As we learned in Blog 1, “What You Missed Learning About Menopause” — we can now appreciate that menopause is neither a single stage nor a symptom. Strikingly, most women go into menopause with little to no prior knowledge of what that will look like for them. As mentioned, menopause has a long list of symptoms that oftentimes go untreated. Yet, although there are viable treatments, there is often some confusion about which treatment is best for individuals seeking relief from their symptoms.

Across various menopause types, in addition to visible symptoms, there are ‘invisible’ physiological changes that happen in the brain (less discussed because of brain health stigma) and body with the decrease in levels of estrogens, progesterone and follicle-stimulating hormone (FSH). As covered in Blog 2, “All About Reproductive Hormones” estrogens and progesterone have many actions that contribute to menopausal symptoms and disease risk. For example, reproductive hormones exert their effects on immune, vascular, and cardiovascular systems.
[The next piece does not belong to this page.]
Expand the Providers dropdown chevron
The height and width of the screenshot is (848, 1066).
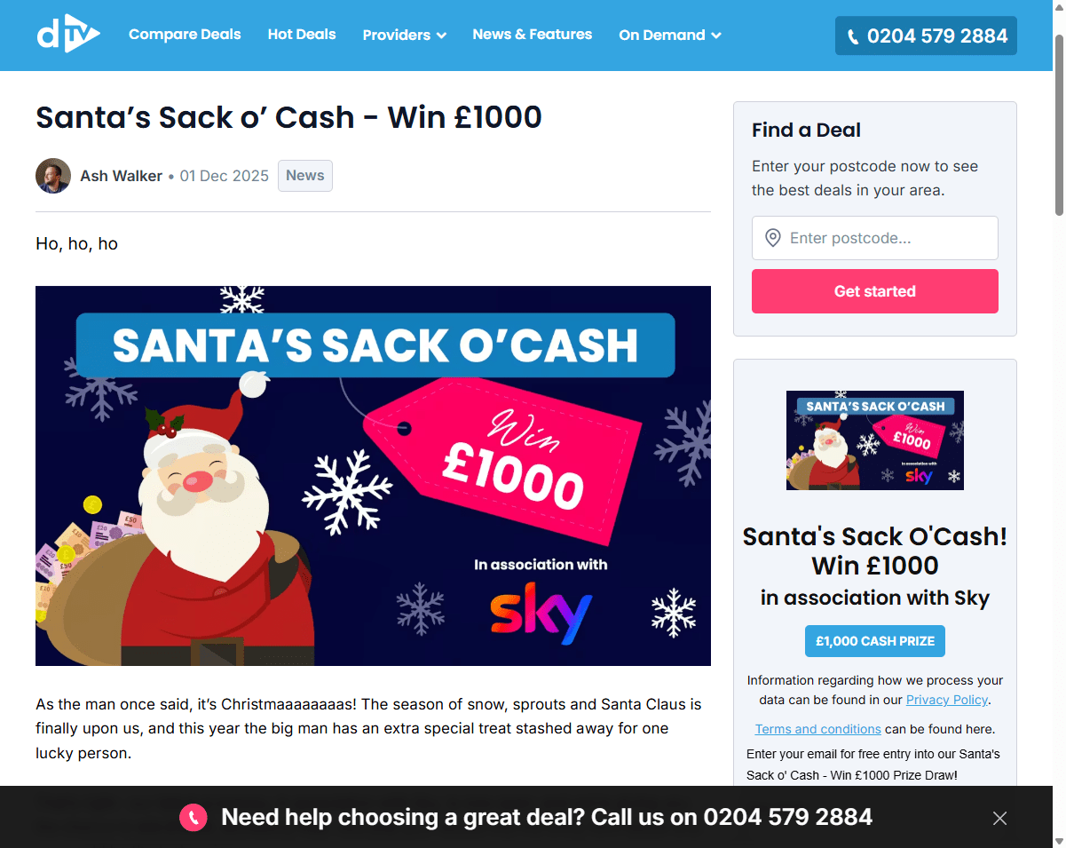pyautogui.click(x=441, y=36)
Moreover, menopause can be associated with increased risk of some health conditions, such as osteoporosis, cardiovascular disease, and vulva, vagina, and urinary tract issues (more broadly genitourinary syndrome), emphasizing the importance of monitoring women’s health during midlife. Reproductive hormones also influence neuroplasticity, potentially resulting in cognitive changes. For example, many women report increased “brain fog” throughout menopause. Additionally, the early and abrupt loss of reproductive hormones, such as 17β-estradiol (E2–a type of estrogen), associated with oophorectomy (surgical removal of the ovaries) is related to increased dementia risk. Do treatments address these risks?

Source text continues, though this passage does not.